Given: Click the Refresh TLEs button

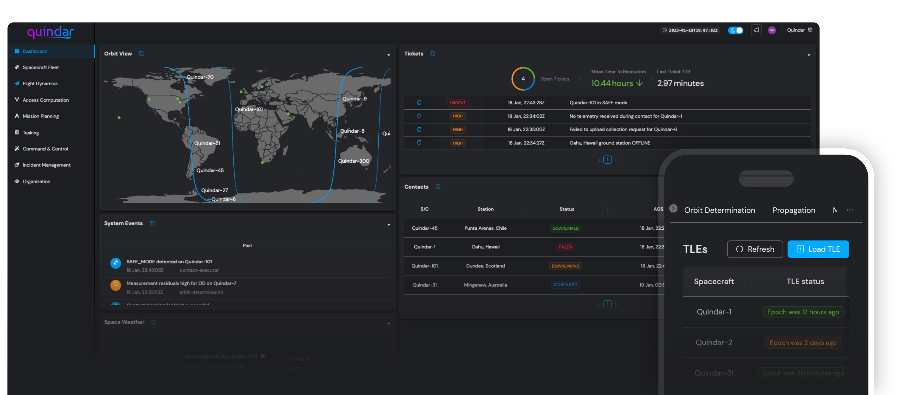Looking at the screenshot, I should (x=755, y=249).
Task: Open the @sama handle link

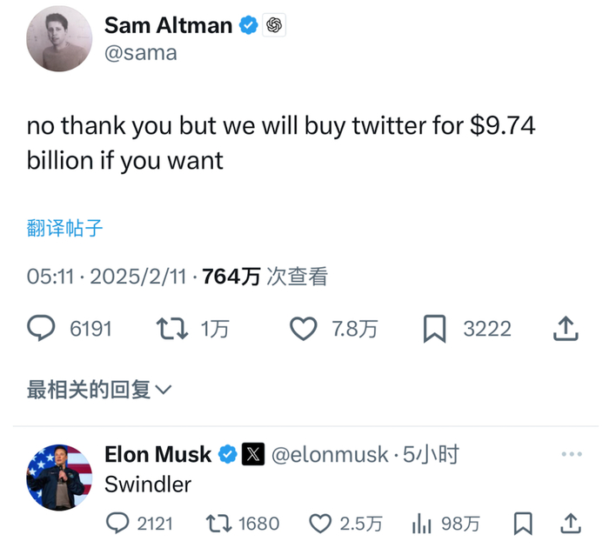Action: [x=141, y=53]
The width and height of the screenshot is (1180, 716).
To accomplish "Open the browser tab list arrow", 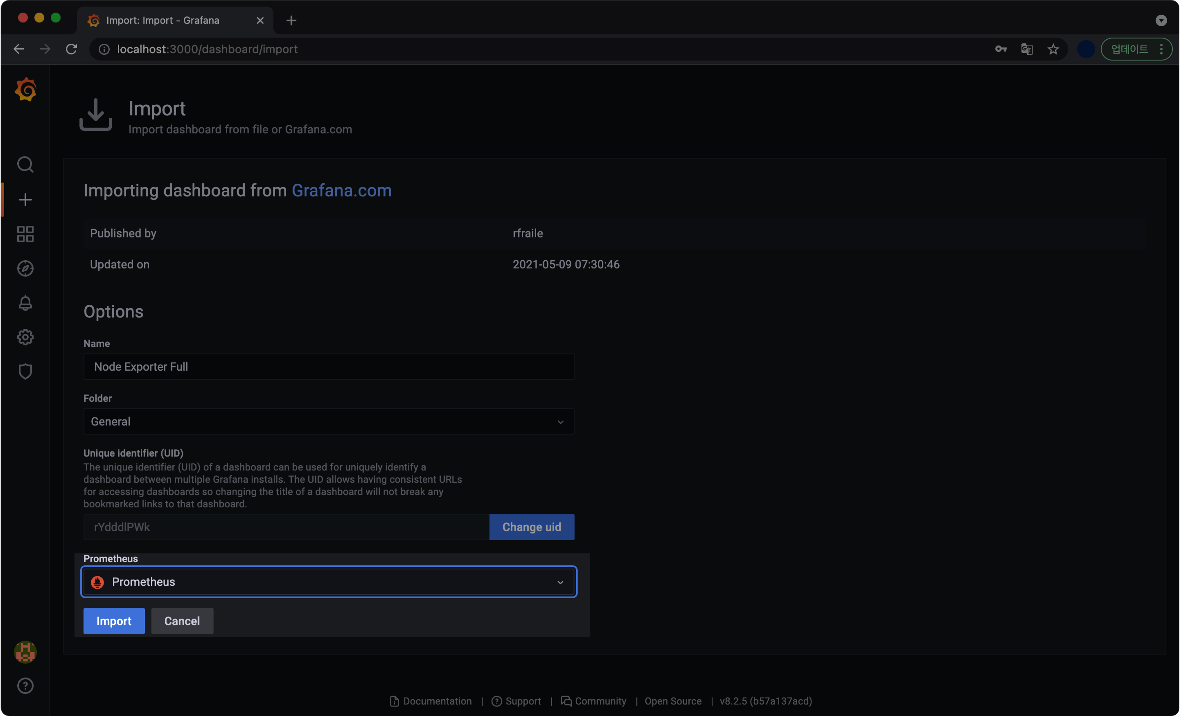I will point(1161,20).
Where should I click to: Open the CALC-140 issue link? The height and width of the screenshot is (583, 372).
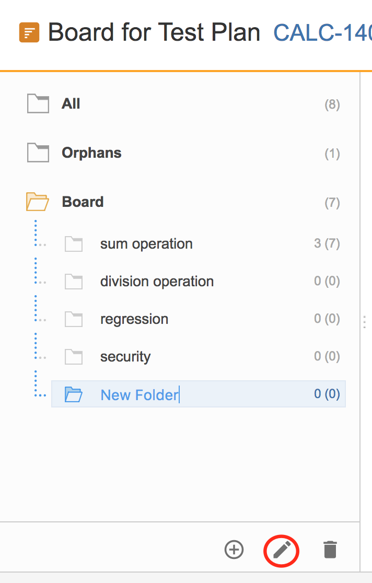click(x=322, y=33)
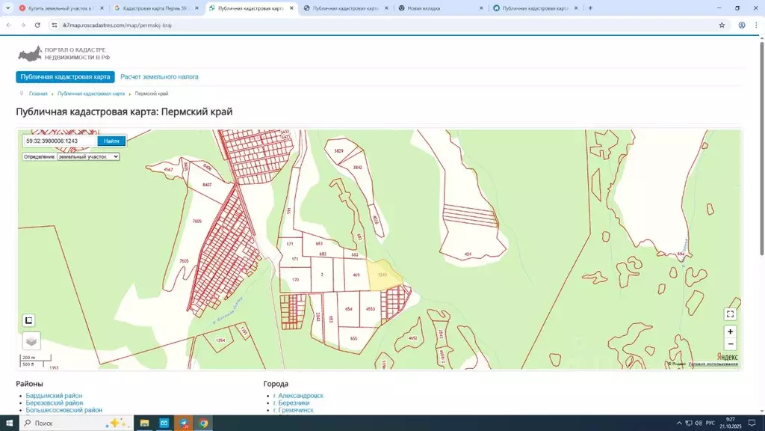Click the cadastral number search field

60,141

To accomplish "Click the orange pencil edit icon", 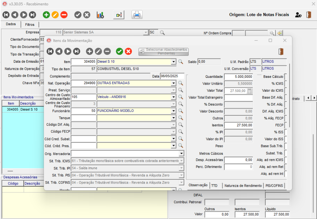I will pos(55,15).
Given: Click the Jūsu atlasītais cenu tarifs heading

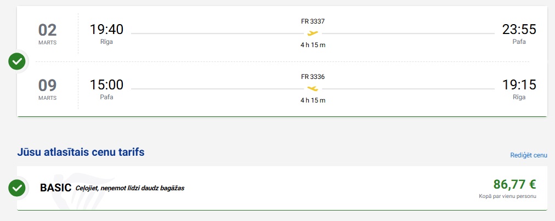Looking at the screenshot, I should [81, 152].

+---+

Aim of the exercise >> Retype the part of the records that opens with the line containing "Given: Click the Jūsu" and runs through the end of the records, leaving out the pictures.

Answer for this exercise >>
Given: Click the Jūsu atlasītais cenu tarifs heading

Looking at the screenshot, I should [81, 152].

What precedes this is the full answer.